Не объять ни глазом, ни сердцем человеческим всю эту красоту земную.
В глазах Петра Суханова плескалось солнце, мерцало в кристаллах невыплаканных слез, и, казалось, что оживает застывшее лицо. Тайга замерла в морозе боли.
Ждала тайгу и такая картина.
Бледная полоска нарождающегося утра только-только появится на востоке, а молодая женщина в сопровождении могучего великана в крестьянском опрятном армяке оставит далеко позади свое ночное убежище – острог Нерчинский. Предвещая дождь, затянут мохнатые черные тучи небо-небушко. Внизу под небом этим шуметь будет, покачивая вершинами деревьев, тайга многовековая. Ветер притянет за собой серые неприятные клочья тумана. Он то стыдливо прикроет отроги, то спустится в ущелье и укроет наконец серой папахой вершины далеких гор.
– Дело тут нехитрое, – бубнил спутник молодой охотницы. – Так оно получается: ежели в ясную ночь подует ветер снизу, будь это в долине, на реке или ключе, – добра не жди, непременно погода испортится, и обязательно к дождю. Скажем, барышня, ежели туман к верху лезет, по вершинам хребтов кучится – тоже к дождю, тут без ошибки. К непогоде тайга шумит по-другому, глухо, птицы поют вяло, а то и вовсе замолкают: даже эхо под корягу прячется, в лесу не отзывается…

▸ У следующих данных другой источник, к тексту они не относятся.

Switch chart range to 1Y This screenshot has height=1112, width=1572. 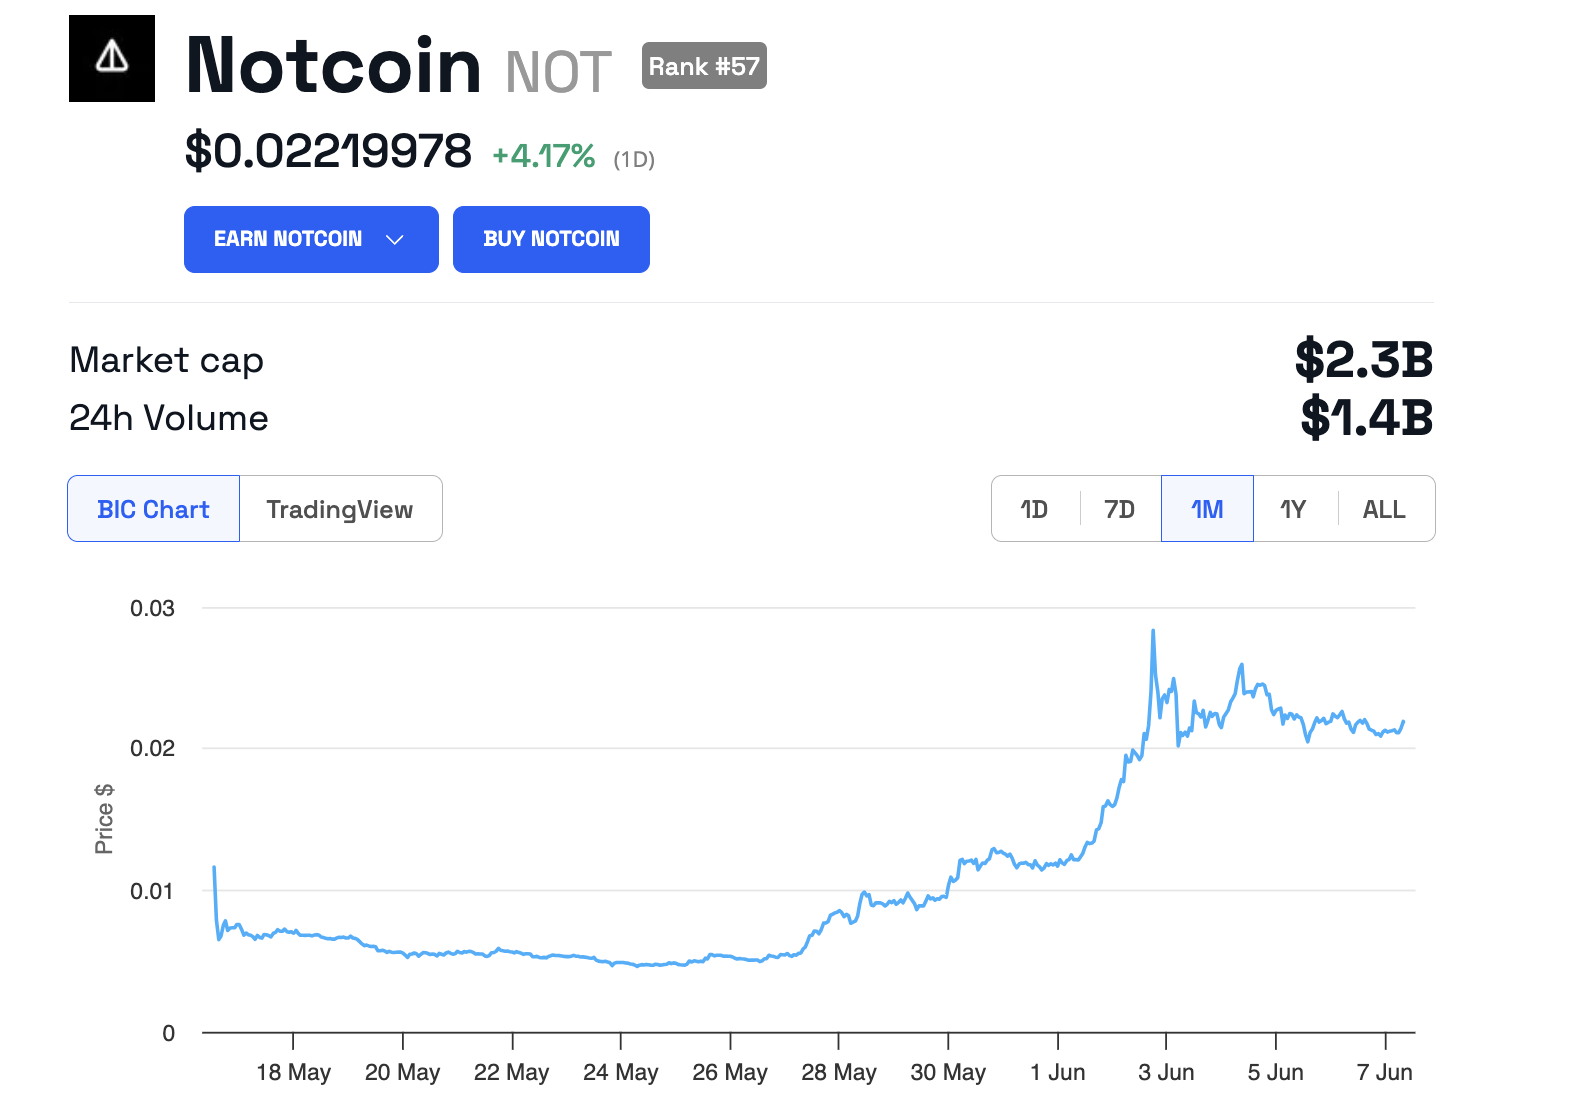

В десятке шагов от звериной тропы в глубоком узком ущелье бьется в порогах река. Отвесные скалы зажали речонку в каменные тиски, чему она бешено сопротивляется, исходит пеной и брызгами в тщетном порыве освободиться, вырваться на свободу к свету и теплу. «Вот так же и мы, – грустно думает молодая женщина, поправляя ружье за плечом, – вырваться стремимся, а силенок не хватает».
Она ложится на живот, заглядывает вниз. Эх, далеко ж она сегодня забралась вместе с верным своим спутником. Из ущелья веет тяжелым запахом сырого погреба в избе курной. Черные утесы, влажные от постоянной сырости, тянутся вверх, словно уродливые костлявые пальцы Кащея Бессмертного. С противоположного берега тут и там свисают длинные серебристые пряди многочисленных водных потоков, срывающихся в пропасть, чтобы, соединившись в единое целое, впасть в буйное неистовство и мчаться дальше вниз, подтачивая и разрушая многочисленные преграды.
Пошел дождь. Молодая женщина и ее спутник не боялись вымокнуть, на ходу они почти не чувствовали холода, но по мокрой тайге гораздо труднее пробираться. Влажные камни и стволы деревьев, невесть откуда взявшиеся ручьи и топкие бочажки замедляют передвижение, превращаются в нешуточные препятствия, которые по сухой погоде и незаметны вовсе.